Rewrite all of the lines below, putting "Where can I find" wherever "Where is" appears and leaving everything else untouched.
** START OF Stored data **
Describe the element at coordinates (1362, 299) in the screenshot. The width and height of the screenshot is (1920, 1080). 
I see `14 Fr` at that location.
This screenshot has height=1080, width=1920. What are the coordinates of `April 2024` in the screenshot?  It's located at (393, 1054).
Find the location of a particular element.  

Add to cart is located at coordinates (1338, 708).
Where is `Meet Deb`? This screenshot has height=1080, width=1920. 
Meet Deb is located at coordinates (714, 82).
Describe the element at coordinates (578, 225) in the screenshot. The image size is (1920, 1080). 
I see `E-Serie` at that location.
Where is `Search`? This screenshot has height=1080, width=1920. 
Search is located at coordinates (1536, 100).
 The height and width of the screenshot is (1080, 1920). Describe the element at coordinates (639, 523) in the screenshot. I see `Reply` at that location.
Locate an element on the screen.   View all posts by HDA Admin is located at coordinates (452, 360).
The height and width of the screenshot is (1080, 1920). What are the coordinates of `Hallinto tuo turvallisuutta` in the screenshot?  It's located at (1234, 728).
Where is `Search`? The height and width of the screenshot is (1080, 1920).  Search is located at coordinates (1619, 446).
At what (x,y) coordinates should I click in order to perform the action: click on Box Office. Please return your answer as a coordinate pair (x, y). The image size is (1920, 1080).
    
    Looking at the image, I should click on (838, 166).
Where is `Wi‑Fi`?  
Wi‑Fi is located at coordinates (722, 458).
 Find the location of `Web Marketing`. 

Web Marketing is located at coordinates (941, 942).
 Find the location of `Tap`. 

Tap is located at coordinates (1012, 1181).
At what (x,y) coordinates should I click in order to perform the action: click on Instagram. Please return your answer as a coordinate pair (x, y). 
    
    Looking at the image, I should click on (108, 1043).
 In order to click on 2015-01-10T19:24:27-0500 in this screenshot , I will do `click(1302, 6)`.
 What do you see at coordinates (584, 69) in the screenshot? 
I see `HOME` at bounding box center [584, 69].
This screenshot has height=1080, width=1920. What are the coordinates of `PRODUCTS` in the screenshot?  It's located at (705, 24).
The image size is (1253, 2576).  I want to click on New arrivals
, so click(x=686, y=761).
** END OF Stored data **
▶ Reply:
Describe the element at coordinates (1362, 299) in the screenshot. The width and height of the screenshot is (1920, 1080). 
I see `14 Fr` at that location.
This screenshot has height=1080, width=1920. What are the coordinates of `April 2024` in the screenshot?  It's located at (393, 1054).
Find the location of a particular element.  

Add to cart is located at coordinates (1338, 708).
Where can I find `Meet Deb`? This screenshot has height=1080, width=1920. 
Meet Deb is located at coordinates (714, 82).
Describe the element at coordinates (578, 225) in the screenshot. The image size is (1920, 1080). 
I see `E-Serie` at that location.
Where can I find `Search`? This screenshot has height=1080, width=1920. 
Search is located at coordinates (1536, 100).
 The height and width of the screenshot is (1080, 1920). Describe the element at coordinates (639, 523) in the screenshot. I see `Reply` at that location.
Locate an element on the screen.   View all posts by HDA Admin is located at coordinates (452, 360).
The height and width of the screenshot is (1080, 1920). What are the coordinates of `Hallinto tuo turvallisuutta` in the screenshot?  It's located at (1234, 728).
Where can I find `Search`? The height and width of the screenshot is (1080, 1920).  Search is located at coordinates (1619, 446).
At what (x,y) coordinates should I click in order to perform the action: click on Box Office. Please return your answer as a coordinate pair (x, y). The image size is (1920, 1080).
    
    Looking at the image, I should click on (838, 166).
Where can I find `Wi‑Fi`?  
Wi‑Fi is located at coordinates (722, 458).
 Find the location of `Web Marketing`. 

Web Marketing is located at coordinates (941, 942).
 Find the location of `Tap`. 

Tap is located at coordinates (1012, 1181).
At what (x,y) coordinates should I click in order to perform the action: click on Instagram. Please return your answer as a coordinate pair (x, y). 
    
    Looking at the image, I should click on (108, 1043).
 In order to click on 2015-01-10T19:24:27-0500 in this screenshot , I will do `click(1302, 6)`.
 What do you see at coordinates (584, 69) in the screenshot? 
I see `HOME` at bounding box center [584, 69].
This screenshot has height=1080, width=1920. What are the coordinates of `PRODUCTS` in the screenshot?  It's located at (705, 24).
The image size is (1253, 2576).  I want to click on New arrivals
, so click(x=686, y=761).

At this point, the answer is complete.